Avoid long tuple definitions in haskell

Question

For my work with hxt I implemented the following function:

-- | Construction of a 8 argument arrow from a 8-ary function. Same
-- implementation as in @Control.Arrow.ArrowList.arr4@.
arr8 :: ArrowList a => (b1 -> b2 -> b3 -> b4 -> b5 -> b6 -> b7 -> b8 -> c)
                -> a (b1, (b2, (b3, (b4, (b5, (b6, (b7, b8))))))) c
arr8 f = arr ( \ ~(x1, ~(x2, ~(x3, ~(x4, ~(x5, ~(x6, ~(x7, x8)))))))
               -> f x1 x2 x3 x4 x5 x6 x7 x8 )

As mentioned in the haddock comment the above function arr8 takes an 8-ary function and returns a 8 argument arrow. I use the function like this: (x1 &&& x2 &&& ... x8) >>> arr8 f whereby x1 to x8 are arrows.

My question: Is there a way to avoid the big tuple definition? Is there a more elegant implementation of arr8?

Info: I used the same code schema as in the function arr4 (see source code of arr4)

Answer 1

This works, though it depends on some quite deep and fragile typeclass magic. It also requires that we change the tuple structure to be a bit more regular. In particular, it should be a type-level linked list preferring (a, (b, (c, ()))) to (a, (b, c)).

{-# LANGUAGE TypeFamilies #-}

import Control.Arrow

-- We need to be able to refer to functions presented as tuples, generically.
-- This is not possible in any straightforward method, so we introduce a type
-- family which recursively computes the desired function type. In particular,
-- we can see that
--
--     Fun (a, (b, ())) r ~ a -> b -> r

type family   Fun h      r :: *
type instance Fun ()     r =  r
type instance Fun (a, h) r =  a -> Fun h r

-- Then, given our newfound function specification syntax we're now in
-- the proper form to give a recursive typeclass definition of what we're
-- after.

* ENTRIES SHOWN
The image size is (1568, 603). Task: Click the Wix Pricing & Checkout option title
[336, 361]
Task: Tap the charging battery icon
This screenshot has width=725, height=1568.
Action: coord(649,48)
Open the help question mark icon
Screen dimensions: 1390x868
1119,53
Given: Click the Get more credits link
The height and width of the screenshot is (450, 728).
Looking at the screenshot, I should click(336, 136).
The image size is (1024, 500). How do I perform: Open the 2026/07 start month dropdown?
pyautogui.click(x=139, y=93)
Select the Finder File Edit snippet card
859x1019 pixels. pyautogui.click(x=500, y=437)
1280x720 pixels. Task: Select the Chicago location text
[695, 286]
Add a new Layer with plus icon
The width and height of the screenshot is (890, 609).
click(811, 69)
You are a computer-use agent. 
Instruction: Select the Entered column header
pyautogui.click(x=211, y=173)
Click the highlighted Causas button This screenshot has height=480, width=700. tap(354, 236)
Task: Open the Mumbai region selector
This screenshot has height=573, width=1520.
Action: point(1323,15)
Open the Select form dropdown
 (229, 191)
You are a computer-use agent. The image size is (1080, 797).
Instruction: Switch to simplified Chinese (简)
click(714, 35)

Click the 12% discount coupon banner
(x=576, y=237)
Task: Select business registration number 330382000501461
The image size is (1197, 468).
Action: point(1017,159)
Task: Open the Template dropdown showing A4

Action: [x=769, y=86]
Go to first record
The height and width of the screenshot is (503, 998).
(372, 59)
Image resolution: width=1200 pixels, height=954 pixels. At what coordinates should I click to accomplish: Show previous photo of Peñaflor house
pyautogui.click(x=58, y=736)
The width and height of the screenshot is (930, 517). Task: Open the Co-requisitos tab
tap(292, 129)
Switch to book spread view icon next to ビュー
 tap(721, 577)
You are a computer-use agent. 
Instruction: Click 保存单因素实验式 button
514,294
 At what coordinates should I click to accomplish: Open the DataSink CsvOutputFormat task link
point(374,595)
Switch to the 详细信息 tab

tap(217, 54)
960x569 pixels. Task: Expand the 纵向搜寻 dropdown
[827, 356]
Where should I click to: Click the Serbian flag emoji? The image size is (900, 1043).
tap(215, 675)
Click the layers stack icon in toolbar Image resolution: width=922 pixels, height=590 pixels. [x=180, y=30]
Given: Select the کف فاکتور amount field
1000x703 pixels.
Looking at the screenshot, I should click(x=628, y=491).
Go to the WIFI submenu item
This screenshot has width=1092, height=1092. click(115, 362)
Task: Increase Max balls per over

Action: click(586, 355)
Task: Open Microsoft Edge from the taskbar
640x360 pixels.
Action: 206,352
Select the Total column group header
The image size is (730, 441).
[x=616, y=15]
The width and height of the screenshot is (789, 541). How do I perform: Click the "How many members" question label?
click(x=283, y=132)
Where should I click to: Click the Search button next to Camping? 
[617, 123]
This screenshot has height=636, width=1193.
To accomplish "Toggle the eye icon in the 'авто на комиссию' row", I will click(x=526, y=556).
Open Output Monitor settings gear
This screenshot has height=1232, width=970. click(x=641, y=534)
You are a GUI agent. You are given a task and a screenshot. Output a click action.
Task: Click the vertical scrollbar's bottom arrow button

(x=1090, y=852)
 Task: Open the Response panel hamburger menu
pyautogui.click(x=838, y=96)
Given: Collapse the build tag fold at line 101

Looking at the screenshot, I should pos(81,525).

* GIVEN REQUEST 1
From the code in Answer 1 of the Haskell tuple thread, list every line that declares the type family Fun or one of its instances.
* GIVEN REQUEST 2
In the Haskell tuple thread, condense the paragraph beginning "This works, though it depends" into a short bulleted list that keeps its main points.
The entries after the thread are separate material and do not belong to it.

* WRITTEN ANSWER 1
- type family   Fun h      r :: *
- type instance Fun ()     r =  r
- type instance Fun (a, h) r =  a -> Fun h r

* WRITTEN ANSWER 2
- The solution works but relies on deep, fragile typeclass magic.
- The tuple structure must become more regular.
- It should be a type-level linked list, so (a, (b, (c, ()))) is preferred over (a, (b, c)).